Small randomized trial found lower thrombotic event rates with CAD-1005 versus placebo, though primary endpoint was not met and study was not powered for statistical significance

By Leila Farooq CVKD
Cadrenal Therapeutics Shares Rise After Phase 2 Data Shows Fewer Thrombotic Events with CAD-1005
CVKD

Cadrenal Therapeutics (NASDAQ:CVKD) saw its stock climb 11% after reporting Phase 2 results for CAD-1005 in patients with heparin-induced thrombocytopenia (HIT). The randomized, blinded, placebo-controlled trial in 24 patients showed fewer thrombotic events in the CAD-1005 arm compared with placebo, while the primary endpoint of platelet count recovery rate was not achieved. The company plans an End-of-Phase 2 meeting with the FDA in March 2026 to discuss a Phase 3 registration pathway.

Key Points

  • Cadrenal Therapeutics shares rose 11% after the company reported Phase 2 results for CAD-1005 in heparin-induced thrombocytopenia (HIT).
  • In the randomized, blinded, placebo-controlled trial of 24 patients, thrombotic event rates exceeded 75% in the placebo arm versus 50% in the CAD-1005 arm, though the study was not powered for statistical significance.
  • The primary endpoint - platelet count recovery rate - was not met; however, thrombotic events were reported even after platelet count recovery in both treatment arms. Sectors impacted include biotechnology, healthcare services, and the broader pharmaceutical capital markets.

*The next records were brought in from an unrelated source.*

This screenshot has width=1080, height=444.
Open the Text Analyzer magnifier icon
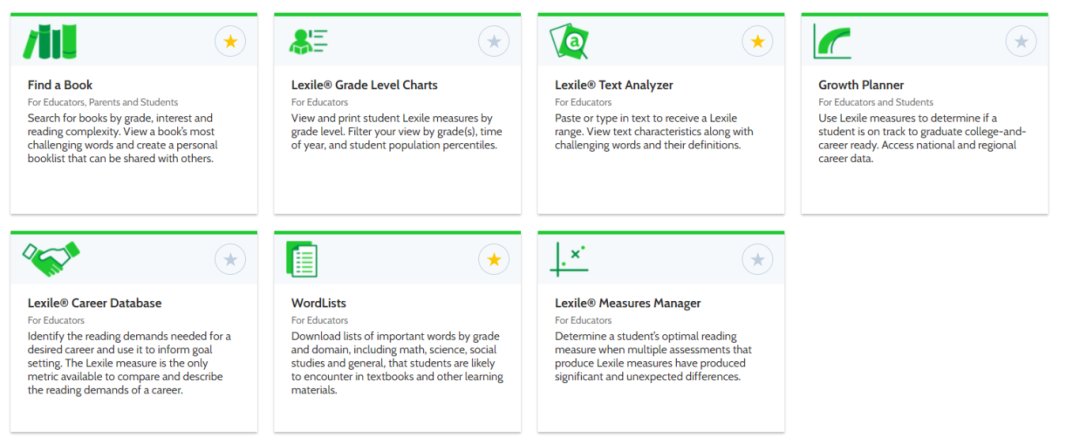[x=570, y=42]
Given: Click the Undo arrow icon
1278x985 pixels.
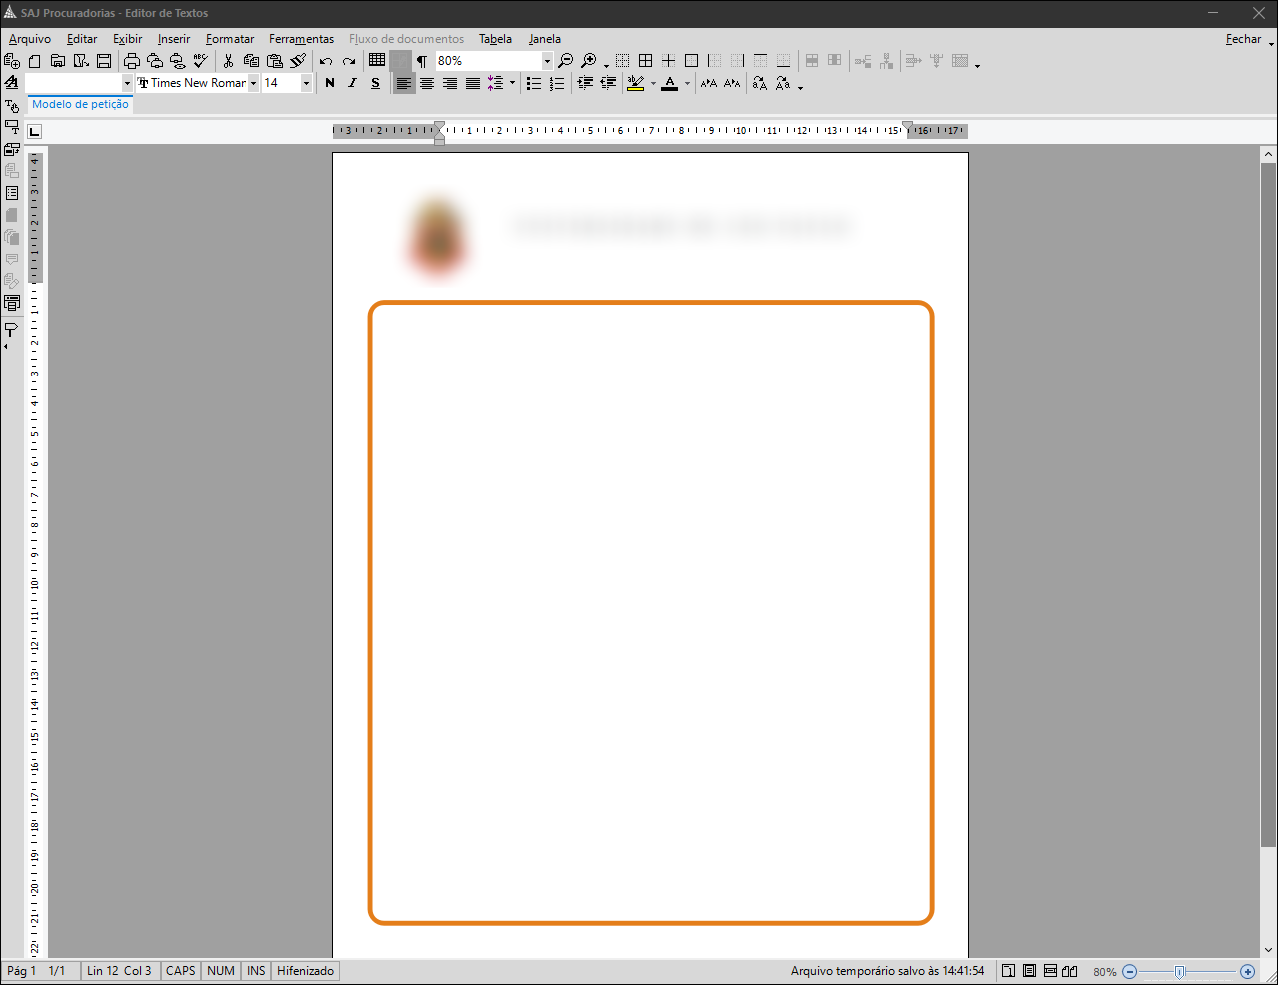Looking at the screenshot, I should pos(324,60).
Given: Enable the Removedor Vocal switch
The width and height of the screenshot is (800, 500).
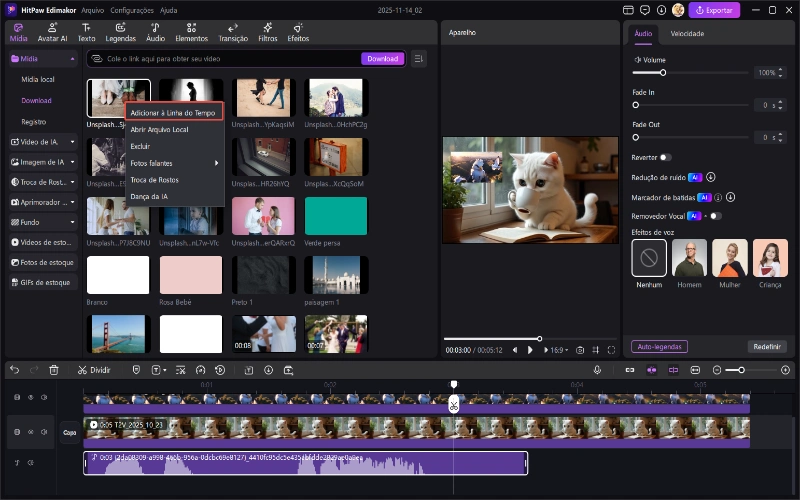Looking at the screenshot, I should click(x=714, y=215).
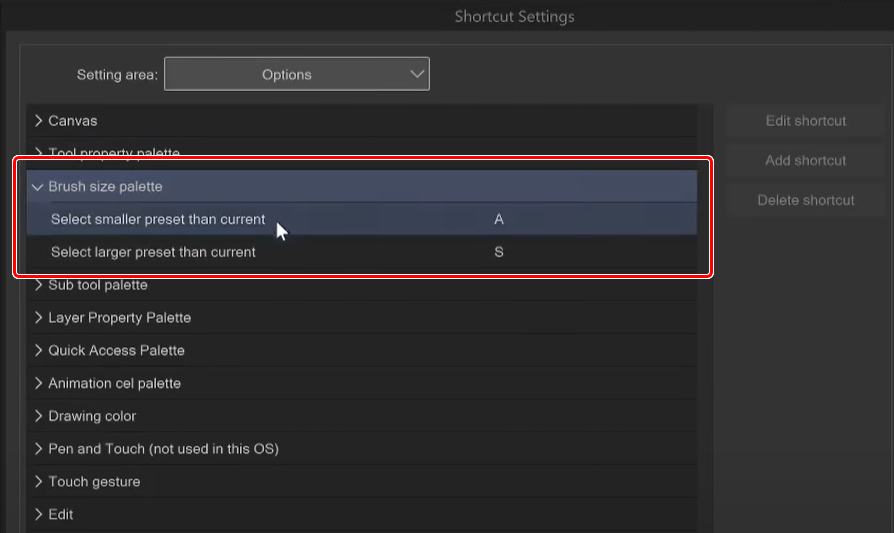Screen dimensions: 894x533
Task: Click the 'S' shortcut key cell
Action: pos(499,252)
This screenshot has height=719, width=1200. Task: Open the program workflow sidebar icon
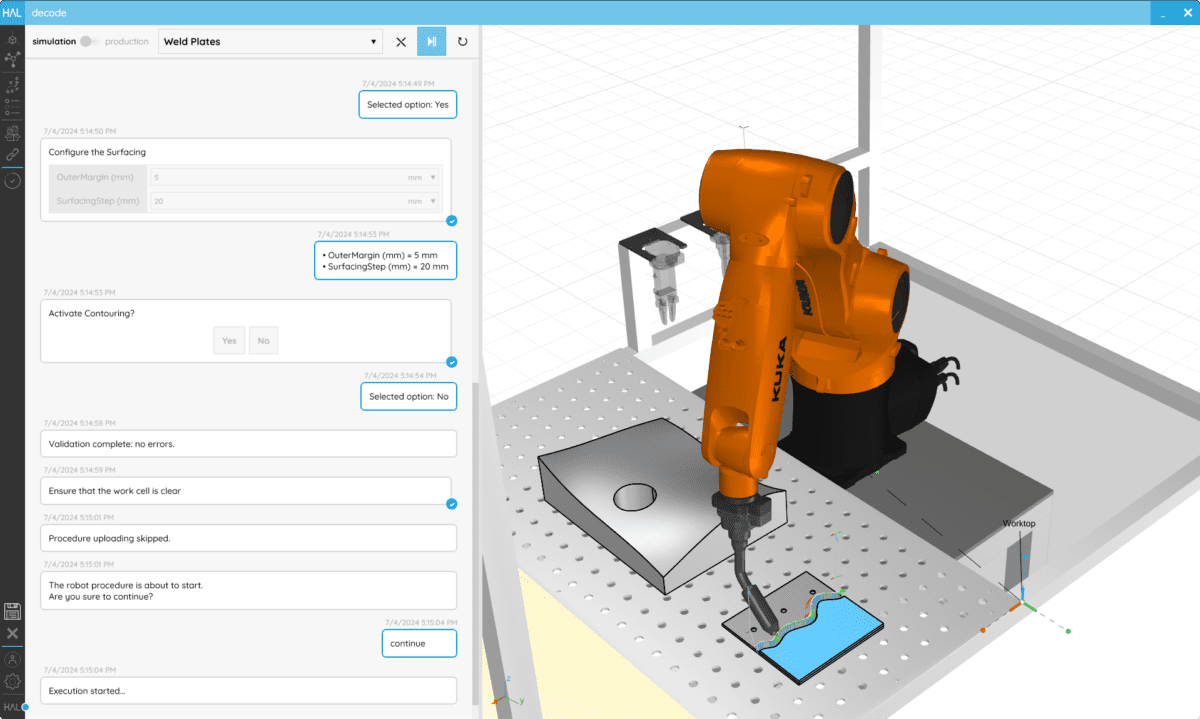(12, 86)
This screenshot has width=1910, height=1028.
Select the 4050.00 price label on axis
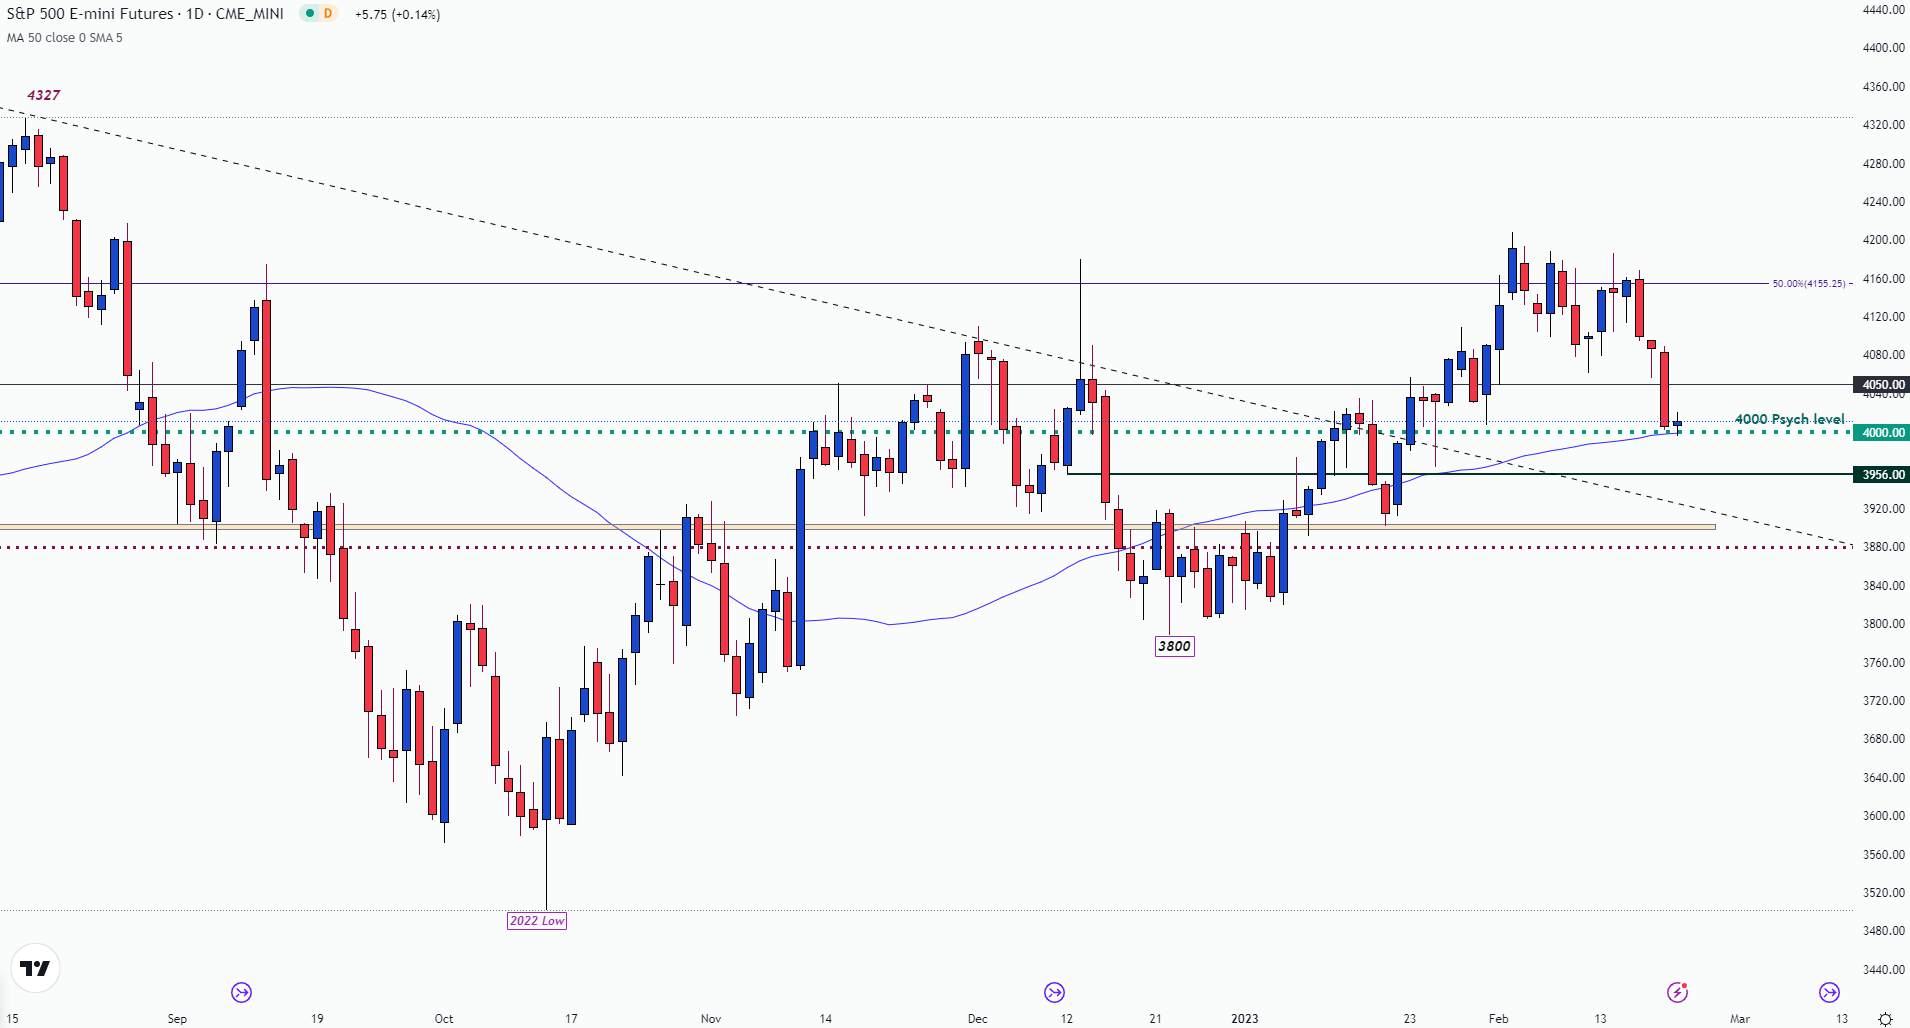tap(1882, 385)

Market reaction and headline results

Shares of Cadrenal Therapeutics Inc (NASDAQ:CVKD) rose 11% on Tuesday after the company disclosed topline data from a Phase 2 study of CAD-1005 in patients with heparin-induced thrombocytopenia, or HIT. Management highlighted a lower incidence of thrombotic events among patients treated with CAD-1005 compared with those receiving placebo, even though all participants received standard anticoagulant therapy.

Trial design and outcomes

The study was a randomized, blinded, placebo-controlled Phase 2 trial enrolling 24 patients with presumptive HIT. CAD-1005, described by the company as a selective inhibitor of 12-lipoxygenase, was evaluated against placebo on top of routine anticoagulation. According to the report, the placebo arm experienced a thrombotic event rate in excess of 75%, while the CAD-1005 arm had a 50% event rate. The company noted the trial was not powered to provide statistical significance for that observation.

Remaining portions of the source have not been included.